## DATA IN THIS EXERCISE
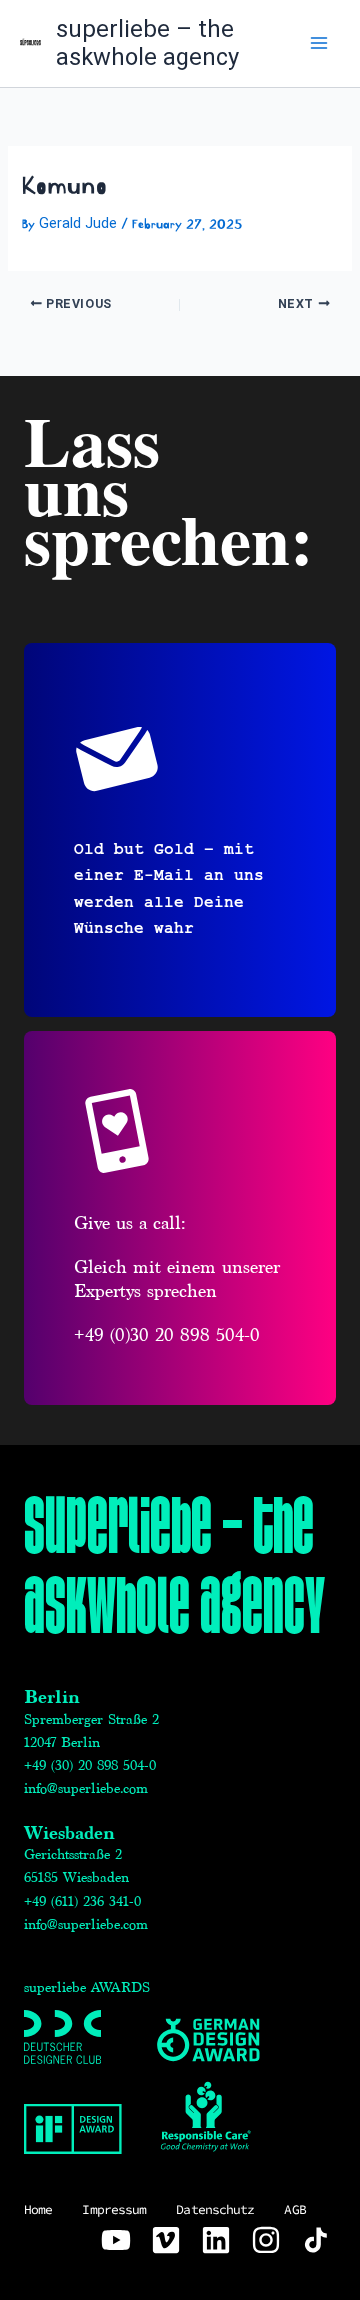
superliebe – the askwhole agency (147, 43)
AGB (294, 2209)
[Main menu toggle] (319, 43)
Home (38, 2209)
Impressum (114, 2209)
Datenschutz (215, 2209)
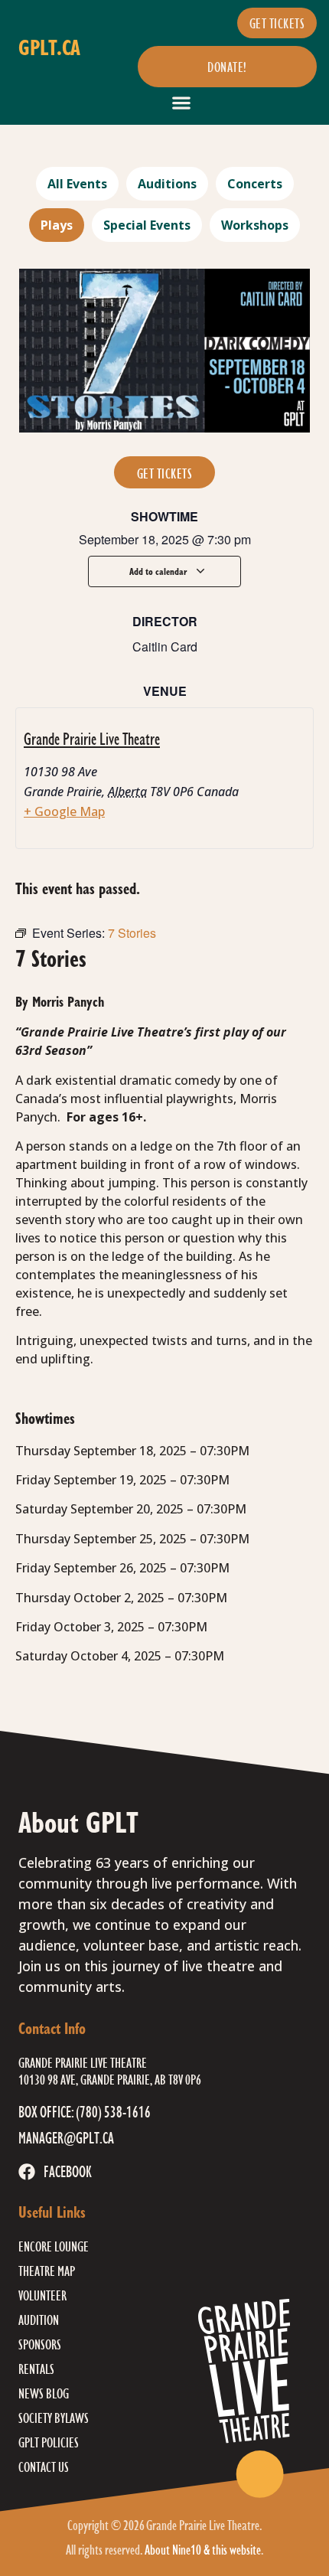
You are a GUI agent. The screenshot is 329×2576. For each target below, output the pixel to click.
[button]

## TASK DETAILS
Keep every word of the data as it is when you write it out, but drop the pictures.

## EXERCISE RESULT
superliebe – the askwhole agency (147, 43)
AGB (294, 2209)
[Main menu toggle] (319, 43)
Home (38, 2209)
Impressum (114, 2209)
Datenschutz (215, 2209)
You are a GUI agent. The screenshot is 329×2576. For each target below, output the pixel to click.
[button]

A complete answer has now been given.